Kaelyra and Ilyada were among Rhazgord’s foremost female warriors. But there was no rivalry between them—only deep camaraderie. Their harsh temperaments had made them friends, not enemies. Over time, this friendship had turned into a sincere sisterly bond.
Ilyada took a deep breath. The crack in her voice betrayed how hard she was struggling to keep herself together.
“Do you have a moment, Kaelyra?”
Kaelyra nodded without hesitation. “I’ll send word to Cortas to take care of the warriors in my stead today”, she said. Then she quickly disappeared into the dim corridor. Not long after, she returned and gently reached for Ilyada’s arm.
“Come on. A little fresh air will do you good.”
The two left the Red Mansion. They crossed the layered slopes of Mount Rhaz, heading for a secluded spot near the summit. The Tiamat Guardians at the entrance didn’t even attempt to stop them—they knew exactly where Kaelyra was going and how much she hated being stopped.
The slope they reached was Kaelyra’s place of retreat. As they sat at the cliff’s edge, their legs dangling over the void, they looked out at the city of Sorbaj bathed in the crimson hues of the setting sun. Tiny houses, smoke curling from chimneys, the gleaming square in the distance, and the military towers gave the city a painting-like appearance.
Ilyada didn’t beat around the bush. First, she told Kaelyra what had happened in the throne room, then about the striking conversation in the corridor with Corvus. Her voice trembled, but she trusted Kaelyra. Every word that fell from her lips vanished like a secret into the rocks around them.
“Corvus isn’t himself, Kaelyra. He’s changing—turning into someone else… something else. I can see it in his eyes. There’s a war raging inside him… and the Corvus we knew is losing.”
Kaelyra’s gaze slowly turned back to the city. She exhaled softly, as if forcing a truth stuck in her throat to come out.
“I know.”, she finally said. “The closer he gets to his goal… the stronger he becomes, it’s like a monster awakens inside him.” She pointed toward the large square in the distance.

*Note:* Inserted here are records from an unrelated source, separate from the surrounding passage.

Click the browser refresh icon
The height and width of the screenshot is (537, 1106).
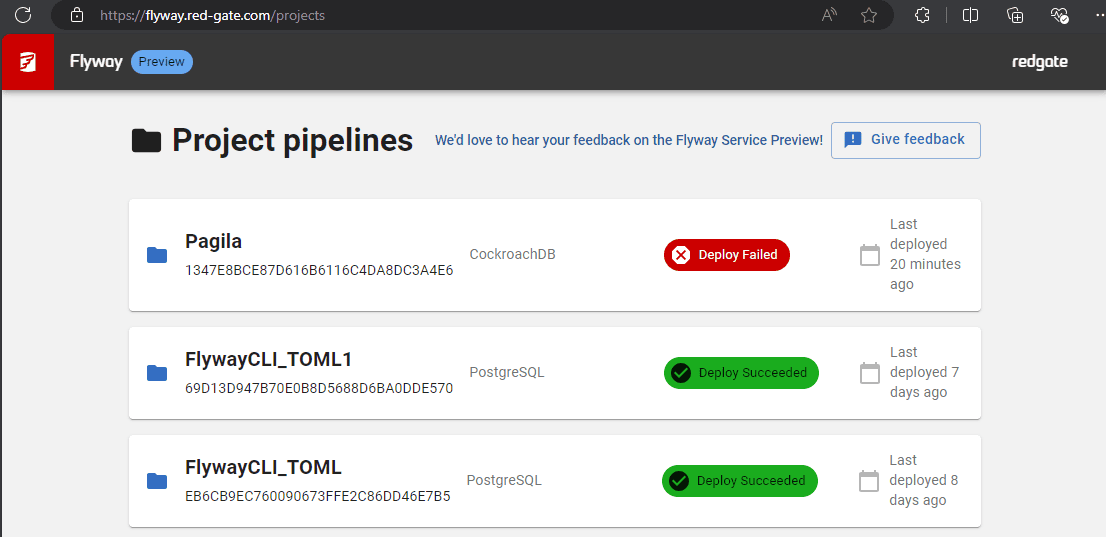(23, 15)
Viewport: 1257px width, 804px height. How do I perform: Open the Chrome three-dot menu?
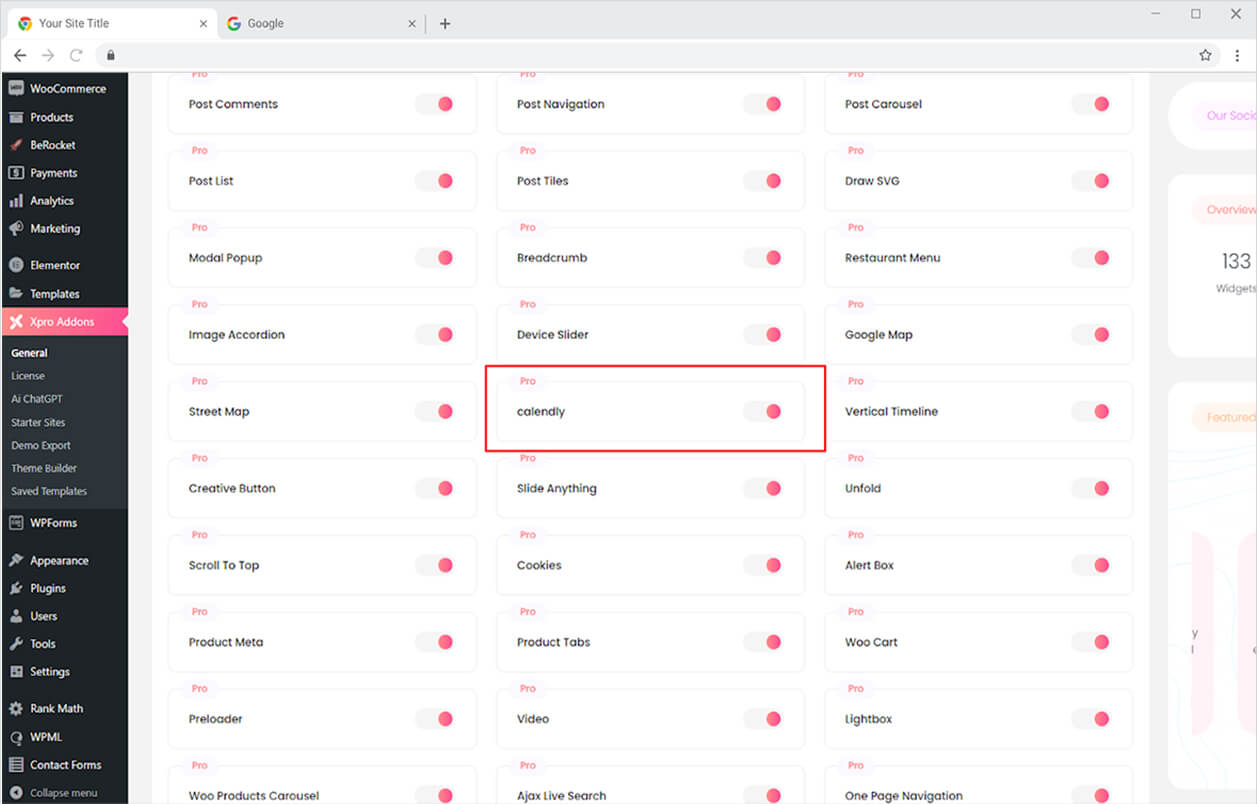[1237, 56]

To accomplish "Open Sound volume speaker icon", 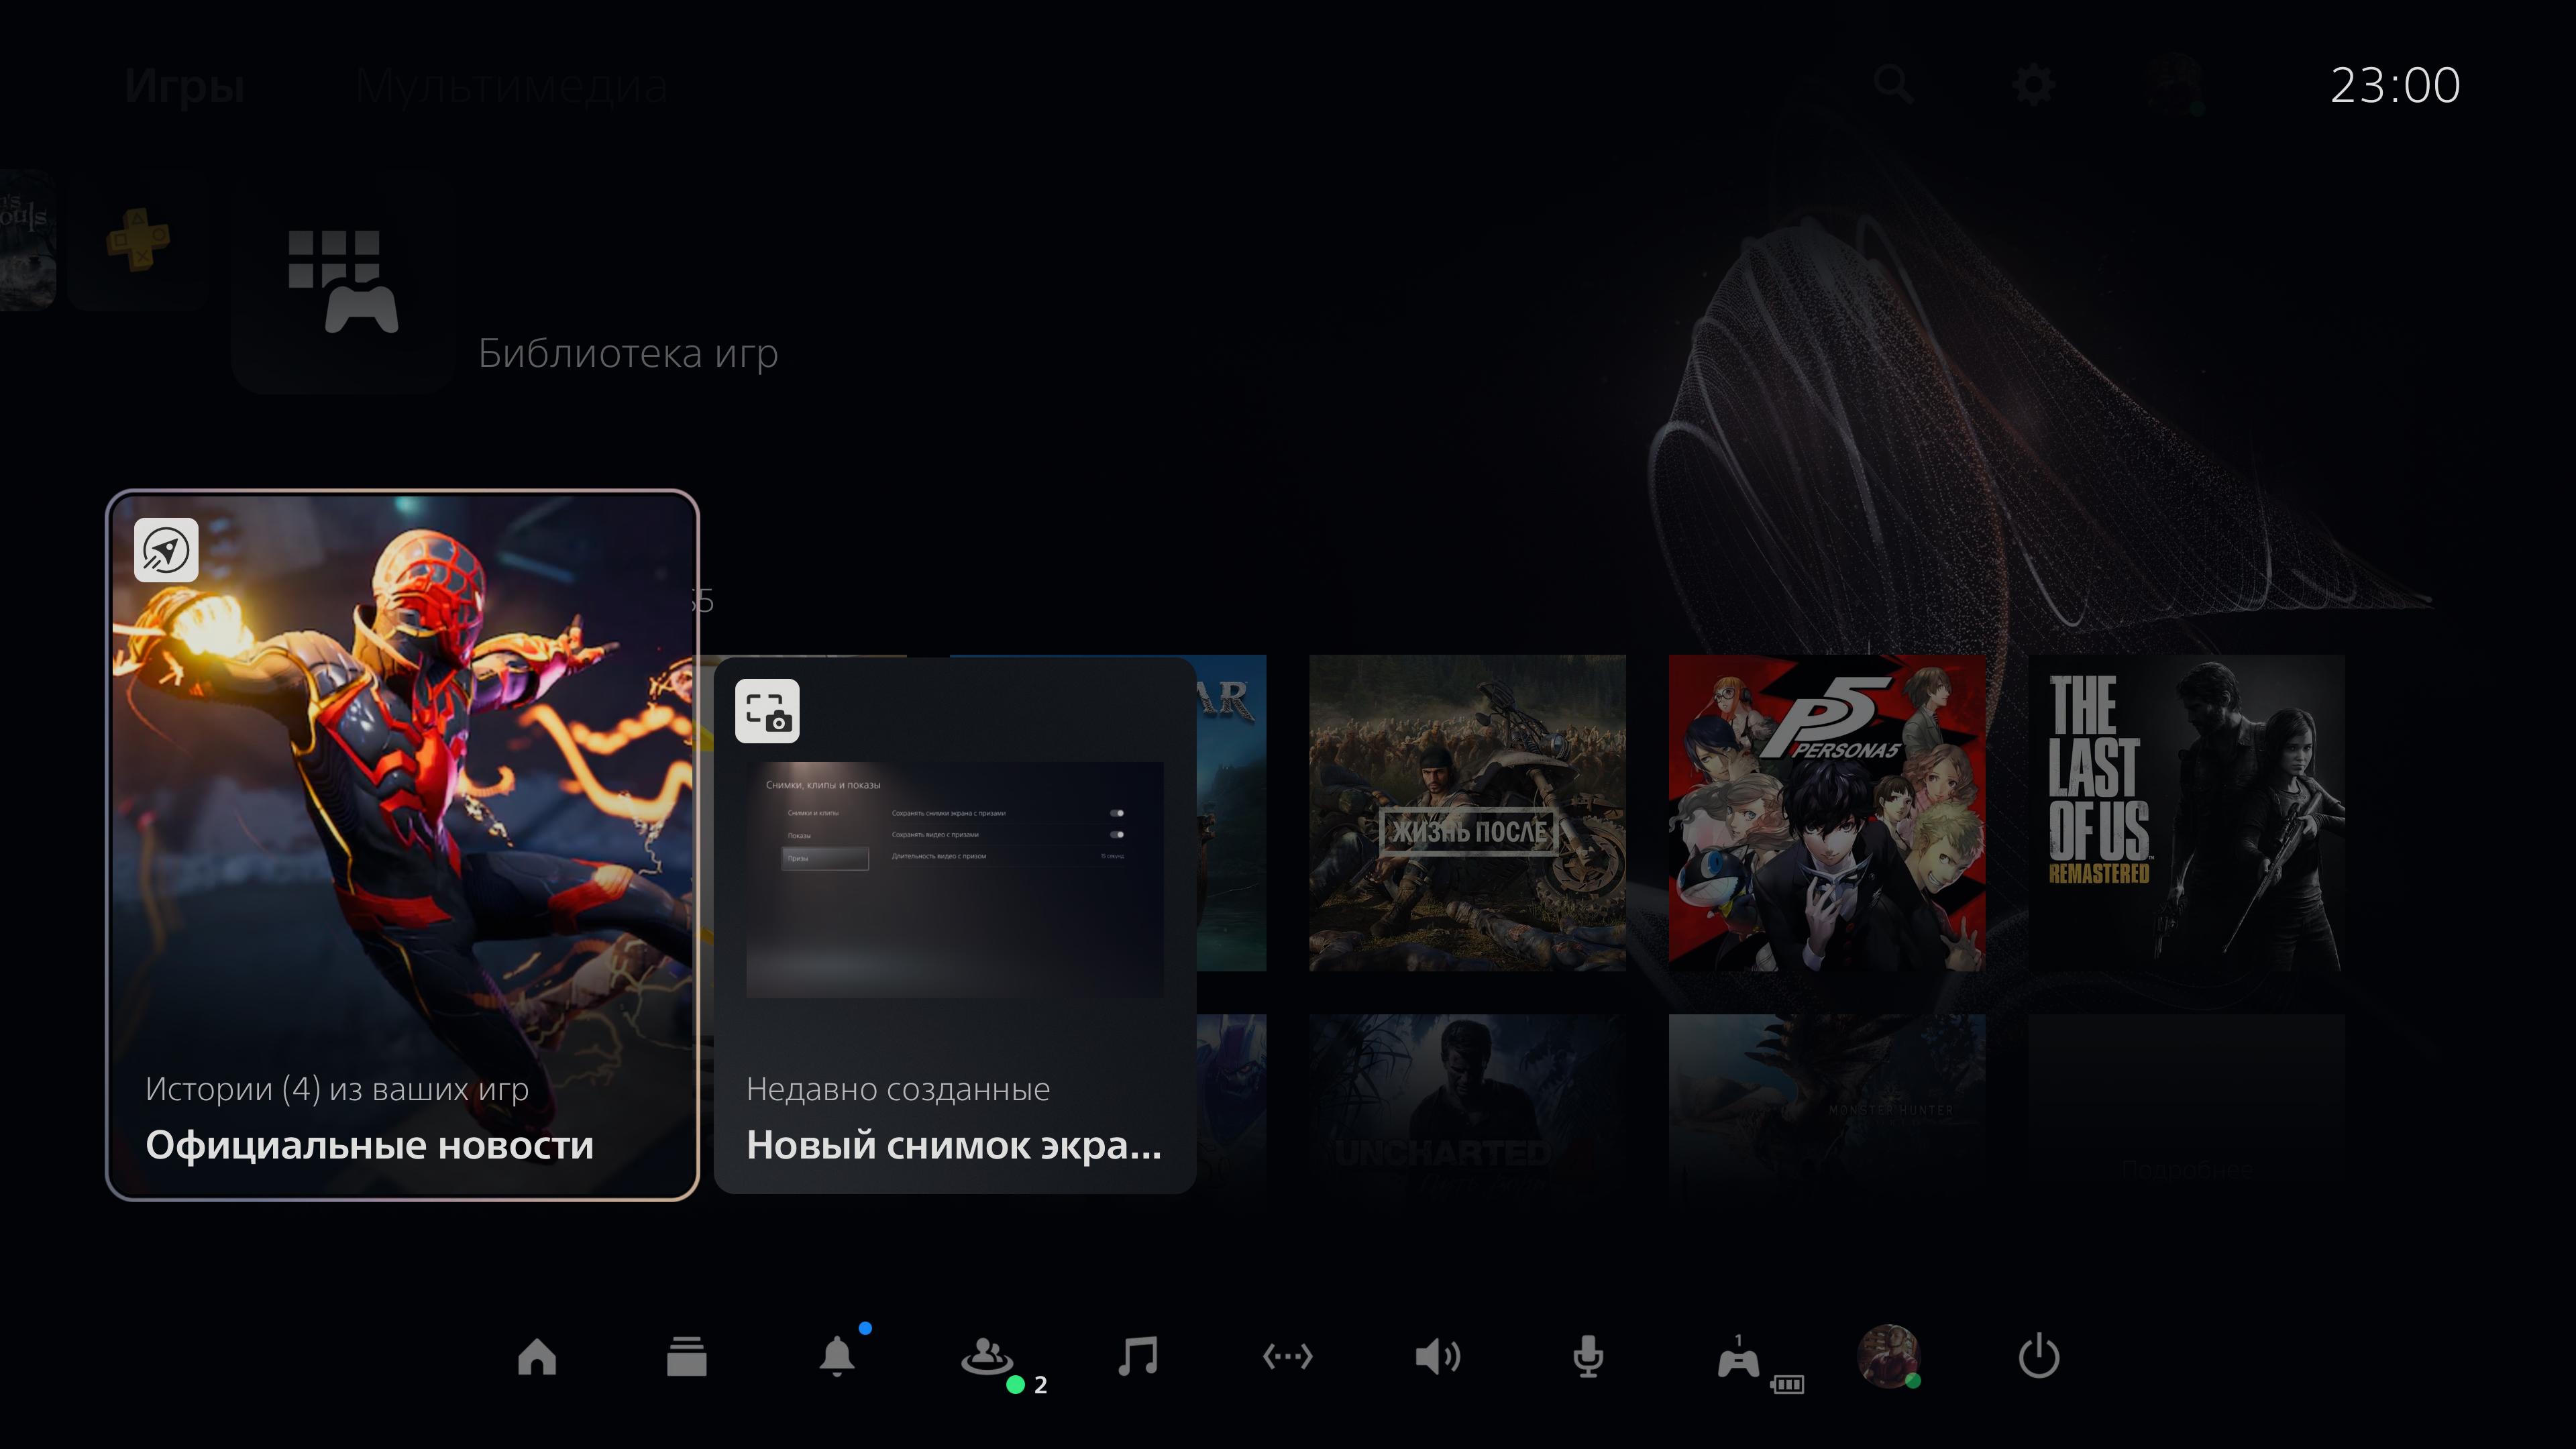I will point(1438,1357).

“That night… when he defeated twelve Wandering Warriors… He wasn’t human. He had turned into a creature. There was death in his eyes—cold, sharp, the kind of death that tears apart its opponent.”
Ilyada lowered her head. The howling wind in her ears reminded her of the stories told about that night.
“I heard how he fought. People say he’s the chosen one of Rhazkar. That he’ll bring the end times…”
Kaelyra’s gaze darkened. Her next words came as a whisper, sharp and sure:
“You heard it… but you didn’t see it, Ilyada. That night he fought Zrakor… He was an animal. He wasn’t just someone trying to win. He wanted to annihilate. He fought not with his mind, but with his instincts. There’s no longer only a man inside him.”
She paused. Then, unexpectedly, she smiled. But behind that smile was a deep sorrow.
“And that state of his… that beastly form, it fired us up. You should’ve seen the Tiamats that night. We were… like his pack. We tried to fight like him, roar like him. And we tore things apart like him. Maybe… this form, this monstrous side, is what we are meant to be. Terrifying, but necessary.”
Ilyada remained silent. She turned her head to look at Kaelyra. On the woman’s face, there was more than just sorrow. In her eyes gleamed a quiet acceptance. She had accepted Corvus as he was now. It was as if she was willing to burn with him, to transform alongside him.